The total second difference between 2 datetime objects set in different time zones but on the same date does not yield 0.0 in some circumstances.
import datetime
from pytz import timezone
from dateutil import parser
print(datetime.datetime.now(timezone('US/Eastern')))
print(datetime.datetime.now(timezone('America/Vancouver')))
print((datetime.datetime.now(timezone('US/Eastern')) -datetime.datetime.now(timezone('America/Vancouver'))).total_seconds() )
print((datetime.datetime(2011, 8, 15, 8, 0, 0, 0, timezone('America/Vancouver')) - datetime.datetime(2011, 8, 15, 11, 0, 0, 0, timezone('US/Eastern'))).total_seconds() )
print((datetime.datetime(2011, 8, 15, 8, 0, 0, 0, timezone('America/Vancouver')) - datetime.datetime(2011, 8, 15, 11, 16, 0, 0, timezone('US/Eastern'))).total_seconds())
print((parser.parse("2011-08-15 08:00:00 UTC-4") - parser.parse("2011-08-15 11:00:00 UTC-7")).total_seconds())

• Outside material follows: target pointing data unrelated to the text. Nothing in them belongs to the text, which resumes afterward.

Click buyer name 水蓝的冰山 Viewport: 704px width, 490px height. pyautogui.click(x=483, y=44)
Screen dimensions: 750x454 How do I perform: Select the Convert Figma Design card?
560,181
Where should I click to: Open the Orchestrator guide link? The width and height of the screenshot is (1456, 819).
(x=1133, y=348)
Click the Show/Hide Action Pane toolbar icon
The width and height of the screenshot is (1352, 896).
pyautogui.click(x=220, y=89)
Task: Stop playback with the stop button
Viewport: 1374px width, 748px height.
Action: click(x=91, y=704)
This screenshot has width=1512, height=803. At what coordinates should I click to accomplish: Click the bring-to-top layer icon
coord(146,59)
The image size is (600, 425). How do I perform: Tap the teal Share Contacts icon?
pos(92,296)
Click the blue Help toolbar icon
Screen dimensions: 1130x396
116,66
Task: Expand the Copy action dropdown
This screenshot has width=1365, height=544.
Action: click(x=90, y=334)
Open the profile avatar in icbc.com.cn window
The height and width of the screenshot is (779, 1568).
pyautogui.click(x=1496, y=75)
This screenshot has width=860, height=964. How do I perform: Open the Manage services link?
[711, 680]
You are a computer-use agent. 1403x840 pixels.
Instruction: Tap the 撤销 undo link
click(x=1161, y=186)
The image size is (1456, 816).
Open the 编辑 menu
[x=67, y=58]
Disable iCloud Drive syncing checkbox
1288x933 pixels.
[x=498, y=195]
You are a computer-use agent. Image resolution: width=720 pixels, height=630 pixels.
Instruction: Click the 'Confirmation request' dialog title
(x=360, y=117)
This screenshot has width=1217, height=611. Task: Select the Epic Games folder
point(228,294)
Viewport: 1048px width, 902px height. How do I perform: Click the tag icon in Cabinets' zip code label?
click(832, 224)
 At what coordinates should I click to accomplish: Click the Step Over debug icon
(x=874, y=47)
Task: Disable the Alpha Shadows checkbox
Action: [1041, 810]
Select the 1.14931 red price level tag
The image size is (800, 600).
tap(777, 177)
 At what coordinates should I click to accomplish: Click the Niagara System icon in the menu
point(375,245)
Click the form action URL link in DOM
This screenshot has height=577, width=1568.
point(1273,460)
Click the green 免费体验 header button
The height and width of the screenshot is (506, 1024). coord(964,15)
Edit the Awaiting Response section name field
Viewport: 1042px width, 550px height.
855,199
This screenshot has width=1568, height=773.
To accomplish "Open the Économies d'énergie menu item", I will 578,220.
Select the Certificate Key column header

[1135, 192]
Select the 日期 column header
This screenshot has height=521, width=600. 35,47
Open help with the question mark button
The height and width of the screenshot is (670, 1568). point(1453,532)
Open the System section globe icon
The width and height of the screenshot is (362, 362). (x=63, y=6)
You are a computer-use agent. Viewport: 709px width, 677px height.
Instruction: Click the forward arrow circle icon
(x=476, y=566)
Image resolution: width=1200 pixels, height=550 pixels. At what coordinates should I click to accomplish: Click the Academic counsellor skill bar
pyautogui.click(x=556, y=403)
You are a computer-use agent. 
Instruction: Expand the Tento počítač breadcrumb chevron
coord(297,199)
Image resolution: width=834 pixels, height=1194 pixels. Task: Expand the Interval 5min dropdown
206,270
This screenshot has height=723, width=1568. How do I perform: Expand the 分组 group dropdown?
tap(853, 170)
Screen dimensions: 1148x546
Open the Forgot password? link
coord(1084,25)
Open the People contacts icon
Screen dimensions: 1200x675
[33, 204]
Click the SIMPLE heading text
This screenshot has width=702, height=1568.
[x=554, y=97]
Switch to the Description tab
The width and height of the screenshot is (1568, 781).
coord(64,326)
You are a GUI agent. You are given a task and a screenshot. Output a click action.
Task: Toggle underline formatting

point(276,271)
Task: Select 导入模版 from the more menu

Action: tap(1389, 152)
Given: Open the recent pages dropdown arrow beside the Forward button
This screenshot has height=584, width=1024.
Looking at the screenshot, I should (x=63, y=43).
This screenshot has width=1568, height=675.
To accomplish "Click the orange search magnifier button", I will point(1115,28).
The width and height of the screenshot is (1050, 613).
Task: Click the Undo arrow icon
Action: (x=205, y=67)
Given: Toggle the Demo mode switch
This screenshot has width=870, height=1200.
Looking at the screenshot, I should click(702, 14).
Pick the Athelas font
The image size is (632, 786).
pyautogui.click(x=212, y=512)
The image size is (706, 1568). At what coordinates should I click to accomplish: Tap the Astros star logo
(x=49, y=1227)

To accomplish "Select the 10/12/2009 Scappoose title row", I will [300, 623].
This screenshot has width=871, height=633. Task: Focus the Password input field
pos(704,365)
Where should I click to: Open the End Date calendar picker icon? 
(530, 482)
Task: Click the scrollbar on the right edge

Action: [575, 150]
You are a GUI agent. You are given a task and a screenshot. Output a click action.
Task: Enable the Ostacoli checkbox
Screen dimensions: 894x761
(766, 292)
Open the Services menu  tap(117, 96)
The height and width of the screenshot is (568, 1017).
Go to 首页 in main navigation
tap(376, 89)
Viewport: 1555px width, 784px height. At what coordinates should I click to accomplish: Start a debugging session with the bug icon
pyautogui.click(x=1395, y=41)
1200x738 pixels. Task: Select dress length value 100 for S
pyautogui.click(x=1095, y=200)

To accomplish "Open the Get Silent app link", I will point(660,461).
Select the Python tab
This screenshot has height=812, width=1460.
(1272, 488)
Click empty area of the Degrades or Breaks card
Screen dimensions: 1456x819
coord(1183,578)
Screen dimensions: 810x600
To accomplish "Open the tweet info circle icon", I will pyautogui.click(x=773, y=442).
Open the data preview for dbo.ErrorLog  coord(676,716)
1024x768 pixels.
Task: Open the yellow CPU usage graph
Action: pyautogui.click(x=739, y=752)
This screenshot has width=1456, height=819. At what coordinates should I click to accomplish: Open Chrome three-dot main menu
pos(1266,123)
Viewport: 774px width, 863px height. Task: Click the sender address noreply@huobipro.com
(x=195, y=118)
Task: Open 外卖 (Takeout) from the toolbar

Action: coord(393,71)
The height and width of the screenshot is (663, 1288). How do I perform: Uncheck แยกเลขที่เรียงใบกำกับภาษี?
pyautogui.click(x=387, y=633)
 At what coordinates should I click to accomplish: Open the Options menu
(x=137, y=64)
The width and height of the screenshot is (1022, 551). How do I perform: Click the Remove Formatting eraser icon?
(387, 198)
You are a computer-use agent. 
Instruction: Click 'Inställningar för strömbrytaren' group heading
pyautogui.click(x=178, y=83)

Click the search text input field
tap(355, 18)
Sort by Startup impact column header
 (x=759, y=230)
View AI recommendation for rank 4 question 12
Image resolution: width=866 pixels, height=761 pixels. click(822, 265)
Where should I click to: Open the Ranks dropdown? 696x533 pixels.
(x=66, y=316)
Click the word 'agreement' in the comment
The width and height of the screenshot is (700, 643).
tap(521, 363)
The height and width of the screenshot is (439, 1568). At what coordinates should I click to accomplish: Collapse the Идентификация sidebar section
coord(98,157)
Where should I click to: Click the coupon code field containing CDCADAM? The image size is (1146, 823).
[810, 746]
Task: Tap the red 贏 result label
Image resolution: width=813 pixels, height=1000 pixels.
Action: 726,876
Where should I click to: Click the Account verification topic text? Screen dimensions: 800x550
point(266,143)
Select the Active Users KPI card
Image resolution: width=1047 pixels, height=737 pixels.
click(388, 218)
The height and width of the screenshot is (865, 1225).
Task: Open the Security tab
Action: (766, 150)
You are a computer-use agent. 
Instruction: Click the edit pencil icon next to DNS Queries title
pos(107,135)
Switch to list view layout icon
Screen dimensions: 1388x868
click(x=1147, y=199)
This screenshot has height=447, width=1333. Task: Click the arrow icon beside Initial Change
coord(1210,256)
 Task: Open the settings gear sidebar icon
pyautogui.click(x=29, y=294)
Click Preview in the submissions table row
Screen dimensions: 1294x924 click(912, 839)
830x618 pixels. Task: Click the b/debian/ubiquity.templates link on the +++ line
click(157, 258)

For the third, fourth, and last output of the print statements I would expect them to be all 0.0. I would expect the fifth to be 960.0. However, it seems that when finding the difference of the same date in different time zones using a specific datetime.datetime constructor, it leads to a timezone difference of 3h and 16 minutes between US/Eastern and America/Vancouver.
My output is below:
2024-07-22 12:02:44.950826-04:00
2024-07-22 09:02:44.951827-07:00
0.0
960.0
0.0
0.0
Am I doing something wrong? I’m sure there is a proper explanation. Thank you for your help!